Business leaders and child care provider address child care availability in rural Montana

October 3, 2019


Ben Horowitz Project Director, Community Development and Engagement
Rob Grunewald Economist, Community Development and Engagement (former)
Lewistown is a case study in cross-sector collaboration on child care

This case study is part of an initiative with Funders for Montana’s Children to highlight early childhood data, share best practices, and foster partnerships that will increase access to affordable, high-quality care in Montana.


In Montana’s Fergus County, the port authority connected local business leaders with the director of Small Wonder, a nonprofit child care center in the City of Lewistown. Their conversations spurred a plan to support Small Wonder’s expansion. Fergus County business leaders continue to investigate and develop other strategies to expand the region’s child care capacity and their parent-employees’ ability to afford high-quality child care.

"In Lewistown, existing employers and new businesses moving to the community compete for a too-small group of qualified workers. With more than 60 children on the waiting list of the largest child care provider in town, our business leaders are beginning to see the strong connection between the lack of quality child care and the ability to attract and keep good workers,” said David Byerly, Lewistown City Commissioner

Key Takeaways

  • Representatives of Lewistown’s current and prospective businesses consider the impact of child care on workforce availability a top concern.
  • Cross-sector meetings with child care operators, city officials, and business leaders can create solutions to a community’s lack of child care availability. Child care operators can inform these discussions with real-time market data on demand for their services.
  • Child care operators often have minimal training or experience with the business side of child care. Business associations and business leaders can assist child care directors by mentoring them on business practices and serving on nonprofit child care program boards. Child care operators with solid business skills can plan for and take advantage of expansion opportunities to serve a larger share of a community’s children.
  • Businesses can investigate ways to support their parent-employees with young children through providing parental leave, flexible work schedules, and assistance in accessing child care.

How the cross-sector child care conversation started in Lewistown

Dave Byerly is a retired businessman, vice chair of Fergus County Port Authority (FCPA) in Montana, and a city commissioner in Lewistown, the county seat. FCPA is governed by a volunteer board that works with economic development organizations, community leaders, and employers to facilitate job creation and a stronger economic base in Fergus County.

Byerly said that the local business community came to focus on child care when the FCPA started a conversation about how to address perceived workforce shortages in the county.

“We were about 15 minutes into a conversation about workforce when we realized child care was a huge economic development issue,” he said. “We talked about the lack of it, and how that affects our employers across the spectrum in Lewistown.”

About 11,000 people live in Fergus County, spread across an area more than twice as large as Delaware.
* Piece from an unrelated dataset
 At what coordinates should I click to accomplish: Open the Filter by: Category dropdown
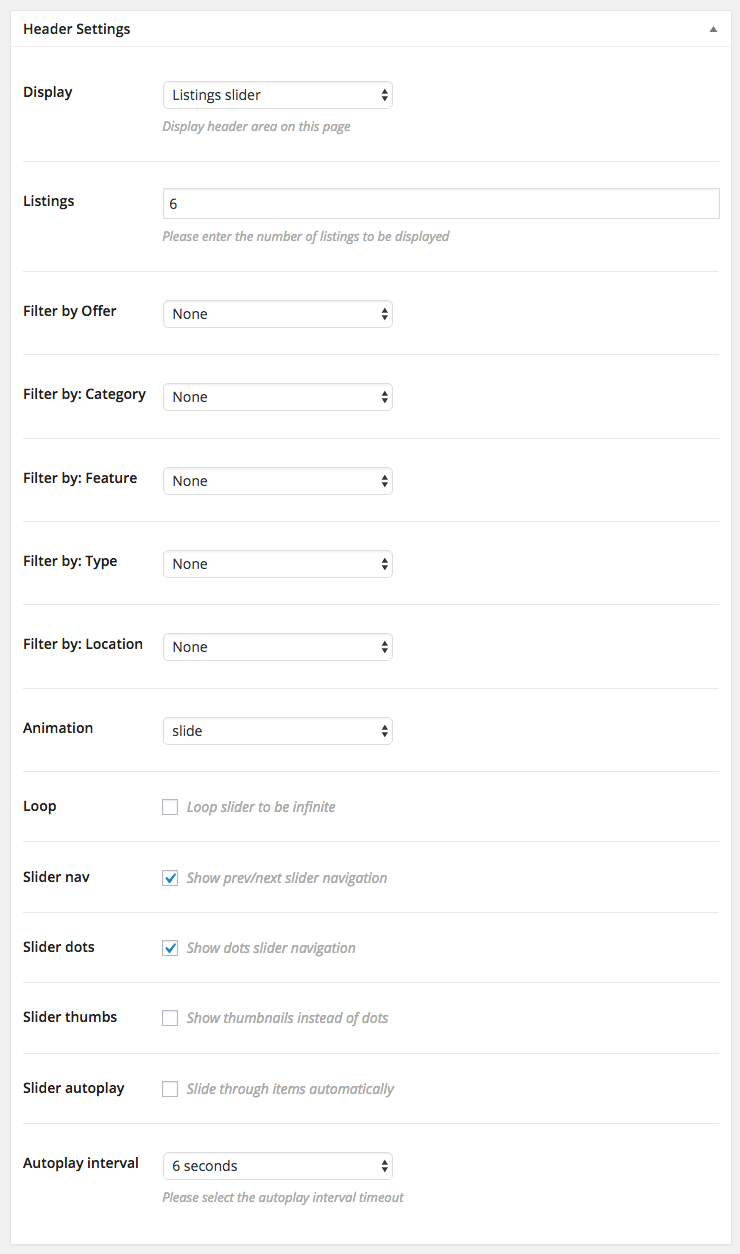pyautogui.click(x=277, y=397)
Just over half of them live in Lewistown a few hours’ drive away from Helena, Bozeman, or Billings. Lewistown shares those cities’ natural beauty and low unemployment—and, like its larger, more urban neighbors, is home to a struggling child care market. Fergus County has just one licensed child care space available for every four children under age five.1

Byerly said that the child care shortage doesn’t just impact current business owners—it’s one of the first things potential new business operators think about. For example, Town & Country plans to open a new grocery store in town with 50 employees. In initial conversations with company and town leaders, child care availability came up as a high-priority issue.

Byerly and FCPA invited Charrisse Jennings, then-director of Small Wonder, a licensed, nonprofit child care center operator, to several FCPA meetings with local business leaders.2 Many in attendance were connected directly or through their employees to Small Wonder; parents of the 207 kids that use the 133 spaces at Small Wonder work at 125 of the area’s businesses.

Many employers’ parent-employees also found themselves on the center’s waiting list. In a county with roughly 620 kids under the age of five, Small Wonder’s waiting list frequently tops 60 children.

One of the business leader participants, Ashley Morris, director of human resources at Spika Design and Manufacturing, noted that the meetings helped overcome communication barriers to find potential solutions. Lewistown’s low child care supply hindered Spika’s hiring efforts for its 55-employee facility. Morris named one out-of-town prospect who recently turned down a job due to a lack of child care in the community.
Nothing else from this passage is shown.